TASK OBJECTIVE:
The line containing "Task: Select the OTHER $27M figure" marks the start; repeat it and every following line exactly through the end of the entries.

SOURCE MATERIAL:
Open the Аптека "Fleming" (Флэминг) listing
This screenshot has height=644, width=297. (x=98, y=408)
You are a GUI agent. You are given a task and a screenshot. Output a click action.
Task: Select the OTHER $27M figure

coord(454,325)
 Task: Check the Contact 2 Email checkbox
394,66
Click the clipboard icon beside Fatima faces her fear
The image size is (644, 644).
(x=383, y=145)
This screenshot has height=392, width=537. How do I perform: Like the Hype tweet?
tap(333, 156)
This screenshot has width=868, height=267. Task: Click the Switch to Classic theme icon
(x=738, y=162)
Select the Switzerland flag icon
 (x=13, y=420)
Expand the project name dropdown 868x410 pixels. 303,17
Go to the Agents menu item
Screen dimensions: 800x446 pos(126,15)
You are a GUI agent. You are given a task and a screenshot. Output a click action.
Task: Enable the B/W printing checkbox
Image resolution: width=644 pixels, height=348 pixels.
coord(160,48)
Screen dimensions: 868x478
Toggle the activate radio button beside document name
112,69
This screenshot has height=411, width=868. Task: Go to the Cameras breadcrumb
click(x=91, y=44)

SOLUTION FOR THIS PROBLEM:
Task: Select the OTHER $27M figure

coord(454,325)
 Task: Check the Contact 2 Email checkbox
394,66
Click the clipboard icon beside Fatima faces her fear
The image size is (644, 644).
(x=383, y=145)
This screenshot has height=392, width=537. How do I perform: Like the Hype tweet?
tap(333, 156)
This screenshot has width=868, height=267. Task: Click the Switch to Classic theme icon
(x=738, y=162)
Select the Switzerland flag icon
 (x=13, y=420)
Expand the project name dropdown 868x410 pixels. 303,17
Go to the Agents menu item
Screen dimensions: 800x446 pos(126,15)
You are a GUI agent. You are given a task and a screenshot. Output a click action.
Task: Enable the B/W printing checkbox
Image resolution: width=644 pixels, height=348 pixels.
coord(160,48)
Screen dimensions: 868x478
Toggle the activate radio button beside document name
112,69
This screenshot has height=411, width=868. Task: Go to the Cameras breadcrumb
click(x=91, y=44)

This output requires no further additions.